Jaundice, as another symptom after wasp stings, appeared to be a risk factor according to our χ2 test, but logistic regression did not show a significant difference. Different from the study by Yuan et al. [6], no significant differences in the levels of WBC, N, Hb, and PLT were observed between AKI and non-AKI groups, possibly due to the inclusion of only MODS cases in our study.

In our data, the fact that one sting induced MODS in 2 children (4-month-old boy and 7-month-old girl) attracted our attention, and we realized the absolute sting numbers might not be appropriate in assessing the sting severity in children. Different from the variables in adults, we introduced the concept of the sting number/BSA, due to the fact that children are constantly growing individuals and there are significant differences among children. From the results in this study, the median ratio of the sting number/BSA in AKI group (mean 29.3/m2) was more than 2 times of that in non-AKI group (mean 13.1/m2).

Pathology of kidney biopsy in AKI patients after wasp stings has been investigated by researchers. Based on literature reports, wasp sting patients showed mostly mild tubulointerstitial nephritis [31, 32], while others showed pigment nephropathy [33], mesangial proliferative glomerulonephritis [34], acute tubular necrosis [35,36,37], minimal-change disease [38], and glomerulonephritis. In some rare conditions, acute renal cortical necrosis occurred.
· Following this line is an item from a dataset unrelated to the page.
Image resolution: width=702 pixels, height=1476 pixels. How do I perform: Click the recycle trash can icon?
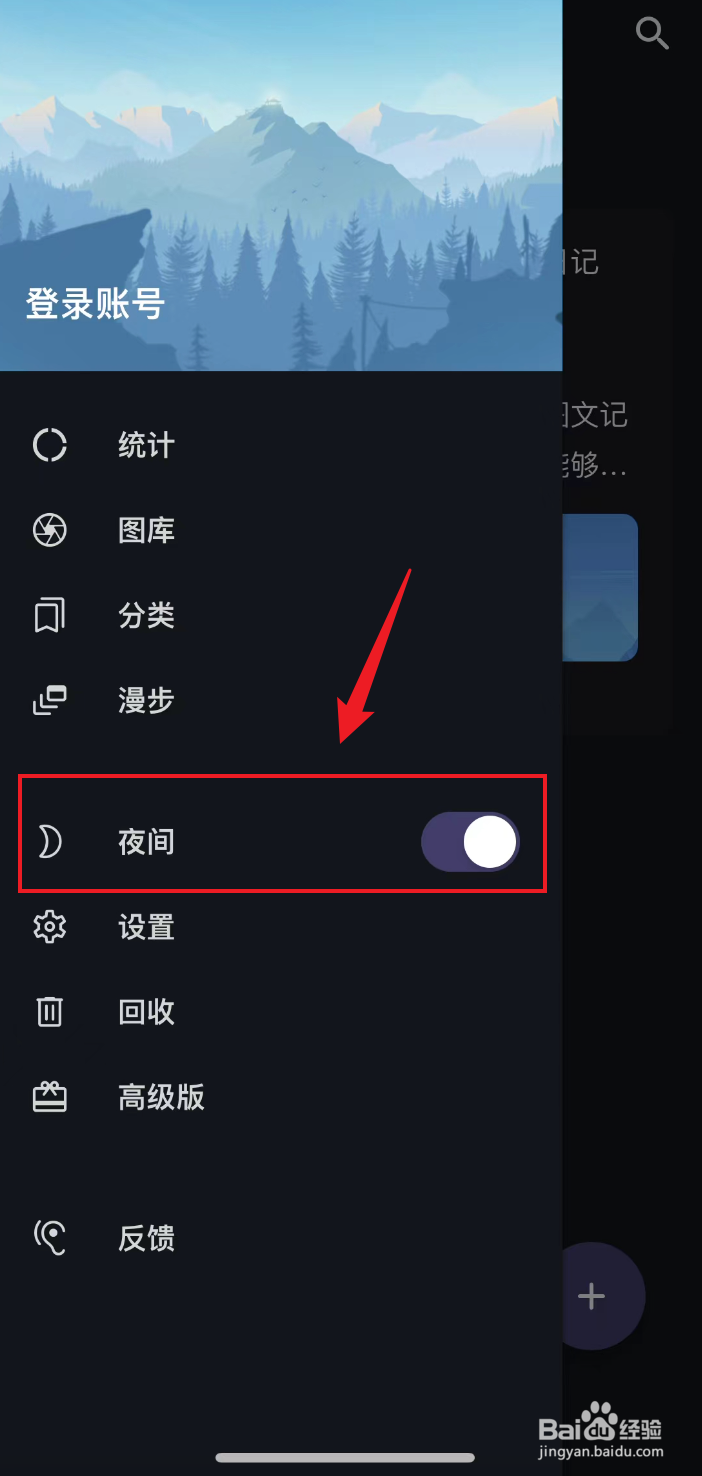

Though this is the first study to analyze the risk factors of AKI in children after wasp stings, it has some limitations. First, the limited number of cases might lead to ignorance of some other risk factors, thus more studies and cases are needed to address this issue. Second, we did not include the data concerning markers of tubular damage and urine myoglobin. Third, kidney biopsy was not performed in these children and would otherwise undoubtedly enhance our knowledge of wasp sting-induced AKI in children.

Conclusion

In conclusion, this study retrospectively explored the risk factors of AKI in 48 pediatric cases with MODS after wasp stings. The findings suggest that cola-colored urine is a potential risk factor and an early indicator for AKI in children following wasp stings. Additionally, the AKI group presented more jaundice cases, higher sting numbers/BSA, higher levels of CRP, ALT, AST, TBIL, LDH, cTnI, and CK. Therefore, the findings are helpful for pediatricians to identify cases with a higher risk of AKI and enable prompt management of this serious condition.